なおインドの仏教では、肉食を贅沢とみて禁欲する動きや、ヒンズー教社会の影響により、禁忌から出家、在家信徒ともに肉食をしません。
ヒンズー教やジャイナ教、ボン教などとともにインド文化圏で誕生した仏教が、8世紀後半に本格的にチベットに伝わり、その地を中心に発展した仏教の一派。チベット仏教4宗派のうち信者の7割を占めるゲルク派の最高指導者であるダライ・ラマ法王は、観音菩薩の生まれ変わりとされています。密教の教えは現在インド仏教、チベット仏教、日本の真言宗、天台宗に伝えられています。

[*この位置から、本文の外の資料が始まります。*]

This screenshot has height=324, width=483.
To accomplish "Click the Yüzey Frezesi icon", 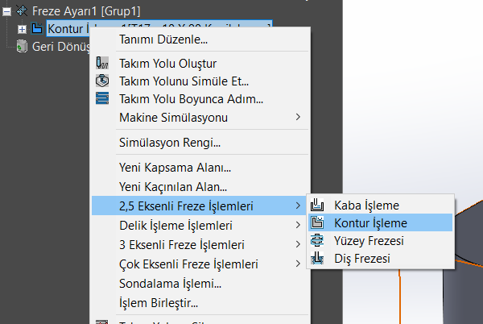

仏教では人を含む生きとし生ける全ての生き物の命は等しく、輪廻転生の概念からも、かって自分の父母であったかも知れない生き物の命を奪わないよう、菜食が重んじられてきました。しかし、チベットのような自然環境の厳しい土地において菜食で健康を保つことが困難な場合もあり、現代において菜食は、宗教上の行事や特定の期間を除き強制ではありません。現在のダライ・ラマ14世法王猊下も菜食の時期もありましたが、医師のアドバイスで肉食を取り入れておられます。
ボン教(ユンドゥン・ボン)
チベットに古代から伝わる民族宗教。教義はチベット仏教と似ています。
日本における曹洞宗の開祖である道元禅師は、「三徳六味」という食のルールに触れ、三徳(柔らかく口当たりがよい、清潔でさっぱりしている、正しい順序にしたがって丁寧に調理がされている)と、苦、酸、甘、辛、塩辛いの五味に「淡味」(食材そのものの味を大切にする)を加えた六味を大切にすることを説いています。四季折々の商材を使い、食事に変化を加えて他者に喜んでもらうことの大事さにも言及しています。
その他の食規定
仏教における乳製品について
6年間におよぶ苦行で消耗した釈迦の身体を癒やしたのは、スジャータという娘の供した牛乳がゆであったと伝わっています。そのため仏教では牛乳や乳製品に禁忌はありませんが、乳製品は体調のよくない者が栄養を補給するため食べさせるものと解釈され、曹洞宗の精進料理では牛乳や乳製品は使用しないなど、乳製品の扱いは、卵とともに地域や宗派によって扱いが異なります。